§ Job 1: List every record label named in the profile of Yoo Hee-jae below.
§ Job 2: Summarize the profile of Yoo Hee-jae in two sentences.
§ Job 3: From the profile of Yoo Hee-jae, print the passage starting with "Korean name" and going on through "duo named Sevenus.".

- Born: February 22, 1994 (age 32) Hannam-dong, Yongsan District, Seoul, South Korea
- Education: Seoul Institute of the Arts Kaywon High School of Arts
- Occupations: Singer; actor;
- Musical career
- Genres: K-pop;
- Instrument: Vocals
- Years active: 2016–present
- Labels: JJ Holic Media; Lotus E&M; PCS;
- Member of: Sevenus;
- Website: https://pcsent.com/artist/masc/

Korean name
- Hangul: 유희재
- Hanja: 柳熙宰
- RR: Yu Huijae
- MR: Yu Hŭijae

= Yoo Hee-jae =

South Korean singer

Yoo Hee-jae (born February 22, 1994) is a South Korean singer and actor. He debuted as a member of Masc on August 19, 2016, under JJ Holic Media and Lotus E&M. The group was subsequently disbanded on October 18, 2020. In 2023, Heejae participated in JTBC's reality competition show, Peak Time, as Team 7:00 with his former group member Ireah and achieved second place. In May 2023, Heejae and Ireah signed an exclusive contract with PCS Entertainment and started a new journey as a duo named Sevenus.

==History==
===Early life and education===
Heejae graduated from the Department of Drama and Film in Kaywon High School of Arts. While studying at the Theater and Film Department of Seoul Institute of the Arts, he starred in independent film I am a Vampire, which was directed by 26, a former member of Masc. Following this experience, Heejae began his career as an idol. During his college years, he joined a dance club to develop a new skill, which sparked his interest in combining dance and music.

=== 2016–2022: Debut with Masc ===
On August 19, 2016, Heejae debuted as the lead vocalist of four-member idol group Masc with the EP Strange.

On October 18, 2020, the group disbanded.

Heejae enlisted for the mandatory service after Masc's disbandment, and was discharged in 2022.

§ Stored records:

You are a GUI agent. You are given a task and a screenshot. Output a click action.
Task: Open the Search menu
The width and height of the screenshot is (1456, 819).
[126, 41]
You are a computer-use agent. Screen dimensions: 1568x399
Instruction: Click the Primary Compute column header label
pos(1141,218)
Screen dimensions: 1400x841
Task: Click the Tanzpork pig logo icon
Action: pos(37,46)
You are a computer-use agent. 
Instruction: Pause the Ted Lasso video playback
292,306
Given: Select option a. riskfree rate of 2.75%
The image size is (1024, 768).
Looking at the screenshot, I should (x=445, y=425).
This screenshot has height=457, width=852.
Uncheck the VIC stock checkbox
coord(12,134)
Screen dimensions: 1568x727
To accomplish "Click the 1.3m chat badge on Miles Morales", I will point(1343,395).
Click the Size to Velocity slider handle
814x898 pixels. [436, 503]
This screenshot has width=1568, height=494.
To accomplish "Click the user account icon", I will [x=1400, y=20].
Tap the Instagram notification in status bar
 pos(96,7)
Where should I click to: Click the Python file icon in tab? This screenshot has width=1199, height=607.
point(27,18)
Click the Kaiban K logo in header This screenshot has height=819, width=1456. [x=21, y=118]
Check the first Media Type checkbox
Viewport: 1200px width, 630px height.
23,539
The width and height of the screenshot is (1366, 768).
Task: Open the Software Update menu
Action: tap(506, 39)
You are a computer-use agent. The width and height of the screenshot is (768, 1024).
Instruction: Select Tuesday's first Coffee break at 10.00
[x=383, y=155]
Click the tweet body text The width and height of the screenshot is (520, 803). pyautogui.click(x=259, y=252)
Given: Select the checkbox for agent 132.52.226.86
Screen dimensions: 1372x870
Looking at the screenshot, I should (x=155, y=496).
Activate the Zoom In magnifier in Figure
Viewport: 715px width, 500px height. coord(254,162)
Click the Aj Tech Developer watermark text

§ Task response 1: JJ Holic Media, Lotus E&M, PCS

§ Task response 2: Yoo Hee-jae, born February 22, 1994, is a South Korean singer and actor who debuted in 2016 as lead vocalist of the group Masc, which disbanded in 2020. In 2023 he and former Masc member Ireah placed second on JTBC's Peak Time as Team 7:00, then signed with PCS Entertainment as the duo Sevenus.

§ Task response 3:
Korean name
- Hangul: 유희재
- Hanja: 柳熙宰
- RR: Yu Huijae
- MR: Yu Hŭijae

= Yoo Hee-jae =

South Korean singer

Yoo Hee-jae (born February 22, 1994) is a South Korean singer and actor. He debuted as a member of Masc on August 19, 2016, under JJ Holic Media and Lotus E&M. The group was subsequently disbanded on October 18, 2020. In 2023, Heejae participated in JTBC's reality competition show, Peak Time, as Team 7:00 with his former group member Ireah and achieved second place. In May 2023, Heejae and Ireah signed an exclusive contract with PCS Entertainment and started a new journey as a duo named Sevenus.